Rückblick Family Worship Seminar und Gottesdienst am 6./7.11.10
"Mit allen Generationen JESUS feiern und anbeten" mit Thomas Klein und Team

- Thomas Klein im Sonntagsgottesdienst
26 Männer und Frauen trafen sich am 6. November zum Family Worship Seminar in unseren Gemeinderäumen, davon fast zwei Drittel aus unserer Gemeinde, die anderen aus verschiedenen Gemeinden in Forchheim und Umgebung (bis Haßfurt und Lichtenfels). Auch das Alter der Teilnehmer spiegelte das Anliegen wieder, dass es um ein Miteinander der Generationen geht: von 20 bis 74 Jahren war alles vertreten, zeitweise waren auch ein paar Kinder dabei.
Thomas Klein erzählte uns zunächst, wie Gott ihn in seine Berufung hineingeführt hat. Dann gab er uns eine sehr gute biblische Grundlage von Lobpreis und Anbetung, ausgehend von Markus 12,28-30:
In Vers 28 geht es zunächst einmal darum, dass Gott allein der Herr ist, wir ihn also an die erste Stelle setzen sollen.
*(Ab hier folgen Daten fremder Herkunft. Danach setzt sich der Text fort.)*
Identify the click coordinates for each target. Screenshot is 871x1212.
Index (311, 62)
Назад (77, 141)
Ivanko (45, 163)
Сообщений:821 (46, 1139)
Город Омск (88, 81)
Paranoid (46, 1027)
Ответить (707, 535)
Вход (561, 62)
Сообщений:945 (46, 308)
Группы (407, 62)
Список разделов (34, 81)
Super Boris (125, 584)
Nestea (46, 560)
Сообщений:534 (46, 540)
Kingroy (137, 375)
Wir sollen ihn lieben, und zwar
- aus ganzem Herzen
- aus ganzer Seele (das sind die Gefühle)
- aus ganzem Verstand
- aus ganzer Kraft (d.h. aktiv werden, Kraft einsetzen, z.B. durch Bewegungen oder Aufstehen. Gefühle und Herz folgen dann nach.)
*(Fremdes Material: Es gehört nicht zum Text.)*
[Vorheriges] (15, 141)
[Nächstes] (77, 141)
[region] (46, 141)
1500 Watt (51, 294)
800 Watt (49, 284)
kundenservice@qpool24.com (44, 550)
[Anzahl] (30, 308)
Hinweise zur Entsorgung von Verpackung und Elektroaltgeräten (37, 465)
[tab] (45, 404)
- Thomas Klein im Sonntagsgottesdienst
Mit vielen Bibelstellen und einprägsamen praktischen Beispielen zeigte uns Thomas auf, dass wir Gott loben sollen, weil er es uns befiehlt – und weil es gut für uns ist. Bei der Anbetung geht es darum, ganz tief mit Gott zusammen zu sein. Es geht um eine Liebesbeziehung. Wir sollen Anbeter im Geist und in der Wahrheit sein. Und immer wieder ging es darum, wie man das mit Kindern praktisch umsetzen kann. Das haben wir auch sofort selber ausprobiert, d.h. Thomas und seine beiden Sängerinnen haben uns in eine Lobpreis- und Anbetungszeit hineingeführt.
Seine Beispiele davon, was Kinder in solchen Lobpreis- und Anbetungszeiten mit Gott erlebt haben, haben mich tief berührt.
Die Leidenschaft von Thomas Klein für Gott und sein Herzenswunsch, dass Kinder, Jugendliche und Erwachsene neu von Jesus begeistert werden und gemeinsam ihm begegnen, war deutlich spürbar und wirkte ansteckend.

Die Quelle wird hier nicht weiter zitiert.